### [Exercise aim]
Please print the data again exactly as given.

[Recorded data]
────────

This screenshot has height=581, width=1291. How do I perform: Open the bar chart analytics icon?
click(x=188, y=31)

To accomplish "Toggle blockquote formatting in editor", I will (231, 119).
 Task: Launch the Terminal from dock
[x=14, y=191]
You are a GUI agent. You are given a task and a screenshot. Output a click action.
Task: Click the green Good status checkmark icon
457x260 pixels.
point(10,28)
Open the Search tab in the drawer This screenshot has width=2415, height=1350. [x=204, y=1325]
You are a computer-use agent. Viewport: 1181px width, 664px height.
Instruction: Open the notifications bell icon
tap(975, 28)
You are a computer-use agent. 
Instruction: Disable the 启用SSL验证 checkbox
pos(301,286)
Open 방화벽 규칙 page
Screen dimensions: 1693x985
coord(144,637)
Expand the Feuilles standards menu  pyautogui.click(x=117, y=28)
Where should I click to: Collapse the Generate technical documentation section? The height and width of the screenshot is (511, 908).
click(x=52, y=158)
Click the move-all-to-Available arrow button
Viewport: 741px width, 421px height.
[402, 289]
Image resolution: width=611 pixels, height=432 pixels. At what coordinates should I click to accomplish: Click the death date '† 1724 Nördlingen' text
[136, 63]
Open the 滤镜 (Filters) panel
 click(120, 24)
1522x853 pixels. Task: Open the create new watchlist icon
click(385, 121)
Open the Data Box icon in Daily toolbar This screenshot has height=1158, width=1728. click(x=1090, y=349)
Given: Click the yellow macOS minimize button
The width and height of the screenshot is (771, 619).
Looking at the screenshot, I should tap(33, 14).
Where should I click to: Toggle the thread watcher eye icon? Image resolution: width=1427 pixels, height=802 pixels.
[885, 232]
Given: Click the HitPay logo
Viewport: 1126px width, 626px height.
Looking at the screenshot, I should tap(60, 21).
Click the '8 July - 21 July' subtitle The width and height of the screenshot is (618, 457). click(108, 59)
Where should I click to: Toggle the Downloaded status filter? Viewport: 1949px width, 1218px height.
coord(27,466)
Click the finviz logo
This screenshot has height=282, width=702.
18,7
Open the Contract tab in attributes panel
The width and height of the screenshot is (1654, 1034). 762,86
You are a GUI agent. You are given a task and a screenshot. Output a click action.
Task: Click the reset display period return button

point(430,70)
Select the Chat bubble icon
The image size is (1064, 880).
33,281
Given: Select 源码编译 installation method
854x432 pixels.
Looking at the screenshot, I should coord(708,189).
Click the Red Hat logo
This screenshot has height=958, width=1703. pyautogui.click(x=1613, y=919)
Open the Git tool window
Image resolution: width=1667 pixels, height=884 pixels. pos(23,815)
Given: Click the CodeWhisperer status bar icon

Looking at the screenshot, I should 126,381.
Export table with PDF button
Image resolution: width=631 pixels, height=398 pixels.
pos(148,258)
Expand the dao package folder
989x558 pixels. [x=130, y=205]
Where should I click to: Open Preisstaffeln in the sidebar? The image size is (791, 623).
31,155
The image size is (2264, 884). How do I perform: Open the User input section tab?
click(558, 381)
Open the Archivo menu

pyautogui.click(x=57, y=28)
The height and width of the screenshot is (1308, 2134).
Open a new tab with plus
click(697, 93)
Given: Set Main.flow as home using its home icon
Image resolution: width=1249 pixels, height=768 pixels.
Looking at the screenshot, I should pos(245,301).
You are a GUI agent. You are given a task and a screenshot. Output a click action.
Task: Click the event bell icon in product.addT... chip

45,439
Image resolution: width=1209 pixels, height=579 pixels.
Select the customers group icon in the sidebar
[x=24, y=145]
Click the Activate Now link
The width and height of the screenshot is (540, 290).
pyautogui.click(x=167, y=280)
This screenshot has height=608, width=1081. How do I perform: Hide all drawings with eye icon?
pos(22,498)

────────

### [Solution to the problem]
This screenshot has height=581, width=1291. How do I perform: Open the bar chart analytics icon?
click(x=188, y=31)

To accomplish "Toggle blockquote formatting in editor", I will (231, 119).
 Task: Launch the Terminal from dock
[x=14, y=191]
You are a GUI agent. You are given a task and a screenshot. Output a click action.
Task: Click the green Good status checkmark icon
457x260 pixels.
point(10,28)
Open the Search tab in the drawer This screenshot has width=2415, height=1350. [x=204, y=1325]
You are a computer-use agent. Viewport: 1181px width, 664px height.
Instruction: Open the notifications bell icon
tap(975, 28)
You are a computer-use agent. 
Instruction: Disable the 启用SSL验证 checkbox
pos(301,286)
Open 방화벽 규칙 page
Screen dimensions: 1693x985
coord(144,637)
Expand the Feuilles standards menu  pyautogui.click(x=117, y=28)
Where should I click to: Collapse the Generate technical documentation section? The height and width of the screenshot is (511, 908).
click(x=52, y=158)
Click the move-all-to-Available arrow button
Viewport: 741px width, 421px height.
[402, 289]
Image resolution: width=611 pixels, height=432 pixels. At what coordinates should I click to accomplish: Click the death date '† 1724 Nördlingen' text
[136, 63]
Open the 滤镜 (Filters) panel
 click(120, 24)
1522x853 pixels. Task: Open the create new watchlist icon
click(385, 121)
Open the Data Box icon in Daily toolbar This screenshot has height=1158, width=1728. click(x=1090, y=349)
Given: Click the yellow macOS minimize button
The width and height of the screenshot is (771, 619).
Looking at the screenshot, I should tap(33, 14).
Where should I click to: Toggle the thread watcher eye icon? Image resolution: width=1427 pixels, height=802 pixels.
[885, 232]
Given: Click the HitPay logo
Viewport: 1126px width, 626px height.
Looking at the screenshot, I should tap(60, 21).
Click the '8 July - 21 July' subtitle The width and height of the screenshot is (618, 457). click(108, 59)
Where should I click to: Toggle the Downloaded status filter? Viewport: 1949px width, 1218px height.
coord(27,466)
Click the finviz logo
This screenshot has height=282, width=702.
18,7
Open the Contract tab in attributes panel
The width and height of the screenshot is (1654, 1034). 762,86
You are a GUI agent. You are given a task and a screenshot. Output a click action.
Task: Click the reset display period return button

point(430,70)
Select the Chat bubble icon
The image size is (1064, 880).
33,281
Given: Select 源码编译 installation method
854x432 pixels.
Looking at the screenshot, I should coord(708,189).
Click the Red Hat logo
This screenshot has height=958, width=1703. pyautogui.click(x=1613, y=919)
Open the Git tool window
Image resolution: width=1667 pixels, height=884 pixels. pos(23,815)
Given: Click the CodeWhisperer status bar icon

Looking at the screenshot, I should 126,381.
Export table with PDF button
Image resolution: width=631 pixels, height=398 pixels.
pos(148,258)
Expand the dao package folder
989x558 pixels. [x=130, y=205]
Where should I click to: Open Preisstaffeln in the sidebar? The image size is (791, 623).
31,155
The image size is (2264, 884). How do I perform: Open the User input section tab?
click(558, 381)
Open the Archivo menu

pyautogui.click(x=57, y=28)
The height and width of the screenshot is (1308, 2134).
Open a new tab with plus
click(697, 93)
Given: Set Main.flow as home using its home icon
Image resolution: width=1249 pixels, height=768 pixels.
Looking at the screenshot, I should pos(245,301).
You are a GUI agent. You are given a task and a screenshot. Output a click action.
Task: Click the event bell icon in product.addT... chip

45,439
Image resolution: width=1209 pixels, height=579 pixels.
Select the customers group icon in the sidebar
[x=24, y=145]
Click the Activate Now link
The width and height of the screenshot is (540, 290).
pyautogui.click(x=167, y=280)
This screenshot has height=608, width=1081. How do I perform: Hide all drawings with eye icon?
pos(22,498)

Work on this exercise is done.